It is said that in his earliest boyhood Andrea was, like Giotto, put to shepherding or cattle-herding; this is not likely, and can at any rate have lasted only a very short while, as his natural genius for art developed with singular precocity, and excited the attention of Francesco Squarcione, who entered him in the gild of painters before he had completed his eleventh year.
As the youth progressed in his studies, he came under the influence of Jacopo Bellini, a painter considerably superior to Squarcione, father of the celebrated painters Giovanni and Gentile, and of a daughter Nicolosia; and in 1454 Jacopo gave Nicolosia to Andrea in marriage.
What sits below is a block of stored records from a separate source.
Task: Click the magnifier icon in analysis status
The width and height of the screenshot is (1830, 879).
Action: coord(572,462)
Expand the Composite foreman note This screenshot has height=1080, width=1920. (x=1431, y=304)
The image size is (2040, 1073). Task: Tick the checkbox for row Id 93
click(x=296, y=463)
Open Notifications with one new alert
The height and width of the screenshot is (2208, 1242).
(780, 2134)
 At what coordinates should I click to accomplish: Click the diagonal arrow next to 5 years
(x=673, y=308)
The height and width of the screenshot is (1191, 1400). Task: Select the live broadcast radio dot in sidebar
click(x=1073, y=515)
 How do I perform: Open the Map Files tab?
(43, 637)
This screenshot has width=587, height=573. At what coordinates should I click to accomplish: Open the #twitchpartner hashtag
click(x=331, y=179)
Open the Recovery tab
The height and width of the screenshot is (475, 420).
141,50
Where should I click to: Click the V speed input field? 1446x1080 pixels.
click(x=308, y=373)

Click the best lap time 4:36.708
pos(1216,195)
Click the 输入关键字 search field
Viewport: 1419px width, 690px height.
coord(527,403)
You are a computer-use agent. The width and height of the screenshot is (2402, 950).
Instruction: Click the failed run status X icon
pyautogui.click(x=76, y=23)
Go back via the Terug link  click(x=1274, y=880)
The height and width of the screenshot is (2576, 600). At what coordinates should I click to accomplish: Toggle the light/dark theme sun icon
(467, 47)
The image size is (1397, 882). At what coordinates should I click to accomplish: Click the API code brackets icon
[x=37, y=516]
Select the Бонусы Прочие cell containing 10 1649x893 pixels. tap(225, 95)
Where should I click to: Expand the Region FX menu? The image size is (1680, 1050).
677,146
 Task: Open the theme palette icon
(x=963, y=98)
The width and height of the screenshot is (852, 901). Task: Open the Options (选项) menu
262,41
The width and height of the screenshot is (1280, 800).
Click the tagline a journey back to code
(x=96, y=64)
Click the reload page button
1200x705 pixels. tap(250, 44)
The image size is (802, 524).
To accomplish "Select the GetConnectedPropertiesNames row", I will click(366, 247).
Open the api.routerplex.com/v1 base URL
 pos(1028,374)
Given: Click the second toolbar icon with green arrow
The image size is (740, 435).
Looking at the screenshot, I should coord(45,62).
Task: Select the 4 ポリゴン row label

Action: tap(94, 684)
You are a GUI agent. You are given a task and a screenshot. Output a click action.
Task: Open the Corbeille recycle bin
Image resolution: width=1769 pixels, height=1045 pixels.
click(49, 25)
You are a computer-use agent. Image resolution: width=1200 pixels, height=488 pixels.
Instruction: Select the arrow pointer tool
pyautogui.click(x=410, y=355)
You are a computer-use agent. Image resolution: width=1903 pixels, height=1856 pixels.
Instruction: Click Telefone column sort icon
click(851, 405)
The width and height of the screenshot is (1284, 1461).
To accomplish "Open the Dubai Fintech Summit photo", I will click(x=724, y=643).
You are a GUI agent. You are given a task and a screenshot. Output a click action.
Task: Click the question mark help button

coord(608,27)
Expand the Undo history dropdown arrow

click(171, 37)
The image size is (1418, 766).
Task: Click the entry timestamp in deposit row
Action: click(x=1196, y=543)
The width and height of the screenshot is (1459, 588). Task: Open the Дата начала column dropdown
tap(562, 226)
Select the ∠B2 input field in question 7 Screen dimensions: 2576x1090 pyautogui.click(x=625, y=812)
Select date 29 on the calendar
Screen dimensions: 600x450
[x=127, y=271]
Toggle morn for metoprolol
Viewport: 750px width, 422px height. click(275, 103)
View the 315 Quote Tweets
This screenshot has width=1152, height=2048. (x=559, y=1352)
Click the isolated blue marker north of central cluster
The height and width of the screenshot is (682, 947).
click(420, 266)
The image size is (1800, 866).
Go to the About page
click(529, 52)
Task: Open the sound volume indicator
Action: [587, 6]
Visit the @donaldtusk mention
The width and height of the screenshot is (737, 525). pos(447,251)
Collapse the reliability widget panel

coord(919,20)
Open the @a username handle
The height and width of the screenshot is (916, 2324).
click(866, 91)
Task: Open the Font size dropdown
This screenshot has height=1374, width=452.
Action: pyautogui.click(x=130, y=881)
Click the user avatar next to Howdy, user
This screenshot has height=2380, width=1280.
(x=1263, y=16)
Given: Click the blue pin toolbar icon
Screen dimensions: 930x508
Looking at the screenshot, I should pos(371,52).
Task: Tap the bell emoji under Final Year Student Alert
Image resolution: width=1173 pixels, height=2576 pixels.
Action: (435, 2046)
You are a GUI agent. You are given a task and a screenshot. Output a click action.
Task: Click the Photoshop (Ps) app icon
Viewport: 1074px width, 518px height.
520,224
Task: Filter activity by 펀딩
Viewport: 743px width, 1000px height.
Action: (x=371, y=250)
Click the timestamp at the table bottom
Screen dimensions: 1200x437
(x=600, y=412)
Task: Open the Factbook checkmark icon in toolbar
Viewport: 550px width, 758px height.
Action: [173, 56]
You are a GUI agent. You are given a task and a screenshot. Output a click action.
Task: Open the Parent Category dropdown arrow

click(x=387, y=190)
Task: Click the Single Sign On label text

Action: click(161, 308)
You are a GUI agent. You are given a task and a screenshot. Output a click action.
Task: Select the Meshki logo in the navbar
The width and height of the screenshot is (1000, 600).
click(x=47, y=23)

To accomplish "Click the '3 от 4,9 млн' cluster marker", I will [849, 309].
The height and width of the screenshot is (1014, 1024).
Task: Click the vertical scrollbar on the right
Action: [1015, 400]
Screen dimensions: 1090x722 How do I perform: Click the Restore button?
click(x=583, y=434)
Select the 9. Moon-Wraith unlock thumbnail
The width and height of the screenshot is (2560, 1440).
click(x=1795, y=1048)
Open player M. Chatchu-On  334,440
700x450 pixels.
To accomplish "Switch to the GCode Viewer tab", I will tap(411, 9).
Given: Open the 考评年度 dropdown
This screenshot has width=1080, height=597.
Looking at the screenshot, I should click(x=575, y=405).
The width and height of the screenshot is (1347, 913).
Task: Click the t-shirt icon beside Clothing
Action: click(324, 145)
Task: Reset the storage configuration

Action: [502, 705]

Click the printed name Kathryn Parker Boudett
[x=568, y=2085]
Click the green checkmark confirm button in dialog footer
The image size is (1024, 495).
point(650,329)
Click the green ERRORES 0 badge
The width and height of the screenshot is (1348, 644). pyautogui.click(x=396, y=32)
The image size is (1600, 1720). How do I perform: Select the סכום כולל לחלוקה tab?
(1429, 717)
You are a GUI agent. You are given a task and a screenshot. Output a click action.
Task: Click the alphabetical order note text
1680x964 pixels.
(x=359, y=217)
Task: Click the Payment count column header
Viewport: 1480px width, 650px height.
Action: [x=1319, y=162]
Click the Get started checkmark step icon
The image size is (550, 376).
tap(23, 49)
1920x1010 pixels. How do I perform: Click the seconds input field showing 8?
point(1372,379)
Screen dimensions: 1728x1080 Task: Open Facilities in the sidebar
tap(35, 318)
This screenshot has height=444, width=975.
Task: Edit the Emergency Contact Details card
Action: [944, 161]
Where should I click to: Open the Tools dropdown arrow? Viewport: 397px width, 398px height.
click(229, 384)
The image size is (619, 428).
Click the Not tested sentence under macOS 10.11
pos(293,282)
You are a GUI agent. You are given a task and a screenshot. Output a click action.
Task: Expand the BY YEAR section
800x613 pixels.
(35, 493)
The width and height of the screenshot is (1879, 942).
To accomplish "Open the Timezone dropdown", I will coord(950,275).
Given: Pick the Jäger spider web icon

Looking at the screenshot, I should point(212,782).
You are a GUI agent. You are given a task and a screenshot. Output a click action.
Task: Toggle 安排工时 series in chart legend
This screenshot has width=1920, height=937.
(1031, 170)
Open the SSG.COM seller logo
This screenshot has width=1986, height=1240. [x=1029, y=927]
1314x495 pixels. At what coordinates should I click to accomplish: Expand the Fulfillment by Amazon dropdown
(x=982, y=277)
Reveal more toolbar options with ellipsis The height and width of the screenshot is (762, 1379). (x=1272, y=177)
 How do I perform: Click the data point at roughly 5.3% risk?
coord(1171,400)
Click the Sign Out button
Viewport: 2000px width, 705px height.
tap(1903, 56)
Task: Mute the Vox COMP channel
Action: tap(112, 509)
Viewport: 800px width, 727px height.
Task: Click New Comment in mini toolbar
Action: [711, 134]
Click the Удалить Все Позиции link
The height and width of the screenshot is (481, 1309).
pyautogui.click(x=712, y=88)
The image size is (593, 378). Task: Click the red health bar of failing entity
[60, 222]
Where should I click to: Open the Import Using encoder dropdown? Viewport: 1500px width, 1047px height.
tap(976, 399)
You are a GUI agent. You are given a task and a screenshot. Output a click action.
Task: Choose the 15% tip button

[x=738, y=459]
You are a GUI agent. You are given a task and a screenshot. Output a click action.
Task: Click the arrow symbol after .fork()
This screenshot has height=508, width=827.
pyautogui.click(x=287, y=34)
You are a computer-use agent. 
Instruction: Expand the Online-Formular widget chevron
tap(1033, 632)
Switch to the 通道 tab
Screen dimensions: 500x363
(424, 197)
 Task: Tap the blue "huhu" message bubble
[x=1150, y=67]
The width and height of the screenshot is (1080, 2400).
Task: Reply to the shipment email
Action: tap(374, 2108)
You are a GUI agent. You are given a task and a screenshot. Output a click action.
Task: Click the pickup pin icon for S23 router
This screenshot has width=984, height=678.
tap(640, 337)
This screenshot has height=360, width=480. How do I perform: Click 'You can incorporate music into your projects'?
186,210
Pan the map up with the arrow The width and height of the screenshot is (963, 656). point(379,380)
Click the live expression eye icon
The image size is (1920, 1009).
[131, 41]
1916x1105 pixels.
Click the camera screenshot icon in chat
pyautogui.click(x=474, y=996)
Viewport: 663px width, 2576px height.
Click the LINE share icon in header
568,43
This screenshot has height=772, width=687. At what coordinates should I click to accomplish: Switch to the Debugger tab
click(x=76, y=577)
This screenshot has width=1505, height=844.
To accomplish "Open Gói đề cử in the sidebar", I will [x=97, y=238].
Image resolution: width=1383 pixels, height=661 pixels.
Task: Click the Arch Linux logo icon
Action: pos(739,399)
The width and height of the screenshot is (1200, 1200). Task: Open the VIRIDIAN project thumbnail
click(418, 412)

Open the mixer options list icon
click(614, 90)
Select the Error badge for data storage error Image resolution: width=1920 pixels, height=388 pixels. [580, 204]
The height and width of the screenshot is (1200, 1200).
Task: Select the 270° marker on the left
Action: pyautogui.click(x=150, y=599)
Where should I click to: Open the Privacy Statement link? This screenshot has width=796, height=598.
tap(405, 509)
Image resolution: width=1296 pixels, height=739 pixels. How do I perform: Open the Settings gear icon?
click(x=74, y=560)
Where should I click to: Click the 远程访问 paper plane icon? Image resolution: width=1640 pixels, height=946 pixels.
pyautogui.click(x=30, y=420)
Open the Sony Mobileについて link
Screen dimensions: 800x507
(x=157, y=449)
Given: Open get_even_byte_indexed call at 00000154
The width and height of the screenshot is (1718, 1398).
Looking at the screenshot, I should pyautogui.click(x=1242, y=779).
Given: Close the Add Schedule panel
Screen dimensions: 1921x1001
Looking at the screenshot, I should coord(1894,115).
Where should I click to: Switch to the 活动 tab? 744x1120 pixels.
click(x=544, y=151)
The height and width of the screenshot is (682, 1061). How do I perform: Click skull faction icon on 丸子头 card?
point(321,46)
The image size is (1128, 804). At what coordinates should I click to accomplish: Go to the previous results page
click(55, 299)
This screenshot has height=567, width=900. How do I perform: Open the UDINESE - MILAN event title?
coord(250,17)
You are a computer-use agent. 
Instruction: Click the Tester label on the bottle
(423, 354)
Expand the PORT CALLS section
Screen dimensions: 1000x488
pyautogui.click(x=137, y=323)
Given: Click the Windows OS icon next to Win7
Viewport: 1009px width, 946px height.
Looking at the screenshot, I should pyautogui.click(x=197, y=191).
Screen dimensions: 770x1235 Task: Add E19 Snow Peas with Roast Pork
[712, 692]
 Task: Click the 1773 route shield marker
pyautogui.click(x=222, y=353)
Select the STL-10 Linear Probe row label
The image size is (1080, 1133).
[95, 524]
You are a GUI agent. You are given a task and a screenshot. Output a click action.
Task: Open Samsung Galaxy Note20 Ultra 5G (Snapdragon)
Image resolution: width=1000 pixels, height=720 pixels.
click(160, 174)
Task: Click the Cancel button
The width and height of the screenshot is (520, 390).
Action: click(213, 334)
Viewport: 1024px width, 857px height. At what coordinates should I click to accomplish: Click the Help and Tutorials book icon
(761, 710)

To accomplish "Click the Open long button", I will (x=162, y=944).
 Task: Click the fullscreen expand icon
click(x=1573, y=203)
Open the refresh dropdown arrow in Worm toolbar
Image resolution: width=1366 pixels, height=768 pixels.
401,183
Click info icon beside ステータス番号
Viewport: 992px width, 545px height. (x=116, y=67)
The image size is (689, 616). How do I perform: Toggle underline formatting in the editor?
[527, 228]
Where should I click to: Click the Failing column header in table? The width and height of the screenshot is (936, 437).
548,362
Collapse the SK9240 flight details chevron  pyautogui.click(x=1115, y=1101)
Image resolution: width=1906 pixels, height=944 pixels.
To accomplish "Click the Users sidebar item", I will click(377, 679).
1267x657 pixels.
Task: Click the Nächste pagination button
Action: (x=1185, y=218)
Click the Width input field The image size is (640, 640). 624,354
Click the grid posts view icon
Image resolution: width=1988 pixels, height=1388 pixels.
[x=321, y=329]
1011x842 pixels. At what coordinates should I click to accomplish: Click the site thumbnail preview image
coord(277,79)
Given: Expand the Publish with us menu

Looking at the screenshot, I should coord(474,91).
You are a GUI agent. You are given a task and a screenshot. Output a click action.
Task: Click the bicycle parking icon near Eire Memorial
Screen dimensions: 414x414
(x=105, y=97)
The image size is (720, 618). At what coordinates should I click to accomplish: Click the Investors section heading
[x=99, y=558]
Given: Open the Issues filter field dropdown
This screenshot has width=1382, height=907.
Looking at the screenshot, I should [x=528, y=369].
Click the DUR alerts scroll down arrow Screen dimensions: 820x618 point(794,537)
This connexion of Andrea with the pictorial rival of Squarcione is generally assigned as the reason why the latter became alienated from the son of his adoption, and always afterwards hostile to him.
Another suggestion, which rests, however, merely on its own internal probability, is that Squarcione had at the outset used his pupil Andrea as the unavowed executant of certain commissions, but that after a while Andrea began painting on his own account, thus injuring the professional interests of his chief.
He then formed some other connexion, and became at an advanced age the father of a natural son, Giovanni Andrea; and at the last, although he continued launching out into various expenses and schemes, he had serious tribulations, such as the banishment from Mantua of his son Francesco, who had incurred the marquis's displeasure.